Rosemary Hill was a member of the parish committee on prison visiting. Standing up, Rosemary explained that a job and a temporary home were needed for a young inmate of the Concord Reformatory so that he could be discharged on early parole. She’ hoped someone in the congregation would provide either the job or the housing. Then Rosemary sat down, and the occupants of the pews around her sat silent, mulling it over, raising the question uneasily with themselves, trying to set it aside, not altogether succeeding. Ed Bell glanced at his wife and raised his eyebrows. Lorraine rolled-her eyes and made a face, meaning, we’ll talk about it later.

It was time for the first hymn, and everyone stood up. After the hymn they remained standing to recite the Lord’s Prayer. For Ed Bell it was like talking to an old friend. “Our Father who an in heaven, hallowed be thy name.”
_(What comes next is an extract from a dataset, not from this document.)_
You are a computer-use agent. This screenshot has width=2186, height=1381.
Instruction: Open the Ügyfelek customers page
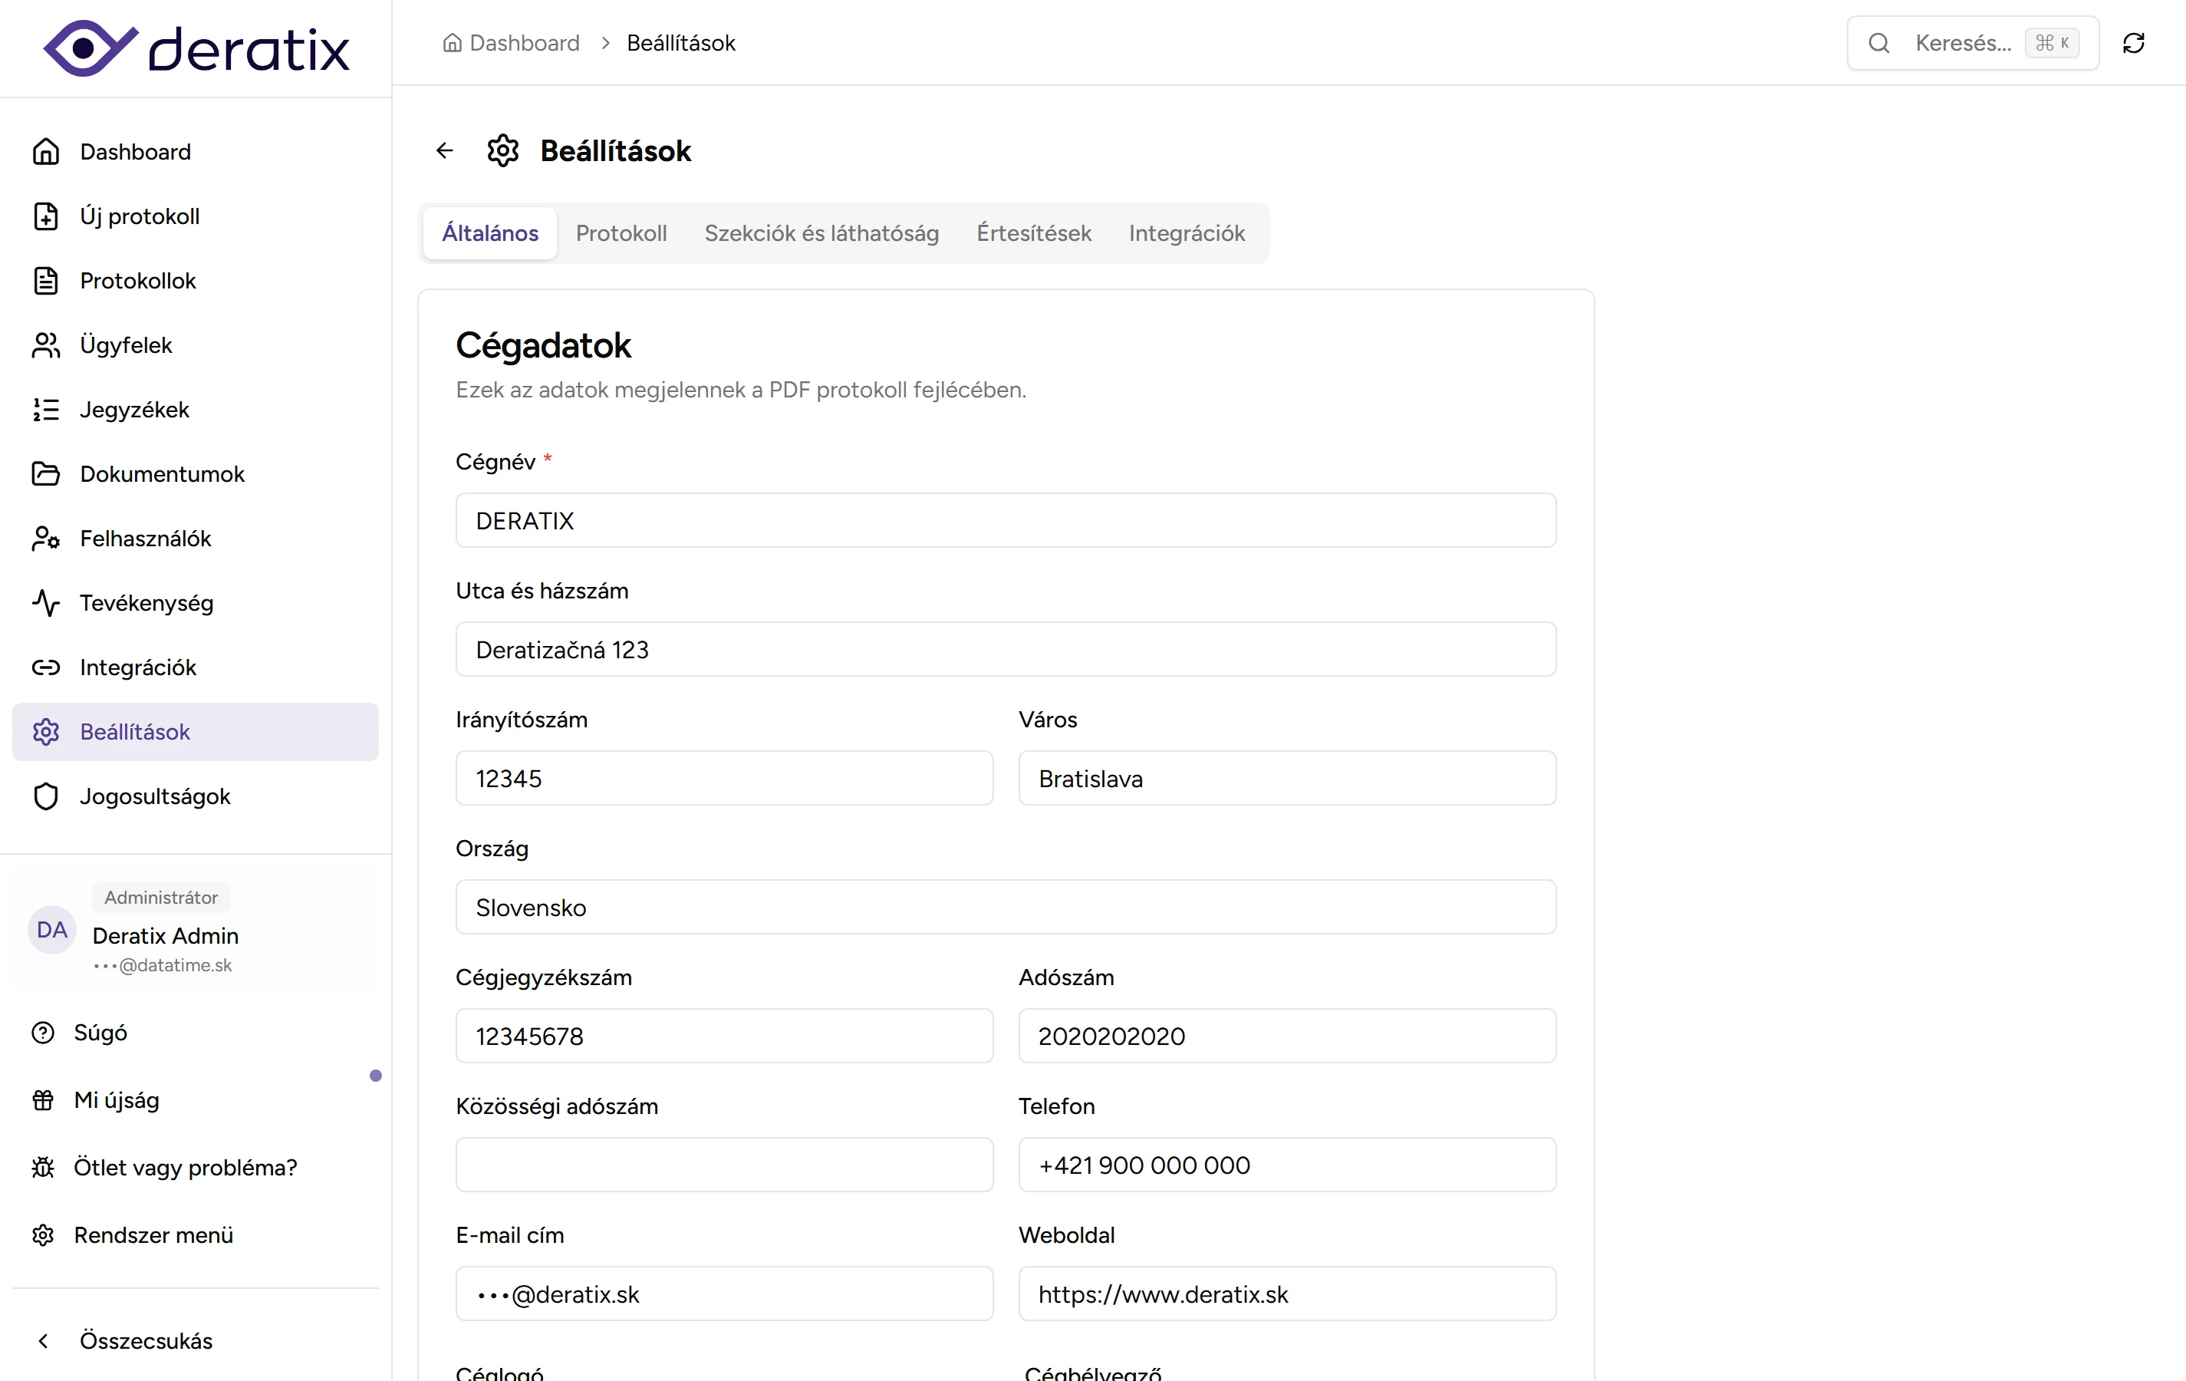tap(125, 345)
“Thy kingdom come. Thy will be done,” said Rosemary Hill, thinking timidly about her appointment with a specialist in Boston, two weeks away.”

“… on earth, as it is in heaven,” said Betsy Bucky confidently, soaring upward, rollicking joyfully in the sky, while Carl stood silently beside her with sunken shoulders and gray face.

“Give us this day our daily bread,” said Parker Upshaw, speaking loudly and clearly, providing leadership as always, thinking that his daily bread was something like two hundred dollars a day, not counting Libby’s income. He smiled to himself, imagining how some rich old geezer in Biblical times would stare at his daily bread, if the old geezer could see it stacked up in gold Roman coins.

“And forgive us our debts, as we forgive our debtors,” muttered Jerry Gibby, adding a silent parenthesis: Oh, Jesus, Mother Mary, you hear that, God?

“And lead us not into temptation,” whispered Arlene Pott, thinking of Wally and Josie Coil, angrily transferring her prayer to her husband.

“… but deliver us from evil,” mumbled Joe Bold in anguish. Deliver my wife from her sickness. Spare her, O Lord.

“For thine is the kingdom, and the power, and the glory, forever. Amen,” murmured Joan Sawyer, for whom God was a once-powerful deity who had created the world and then turned his attention to other things.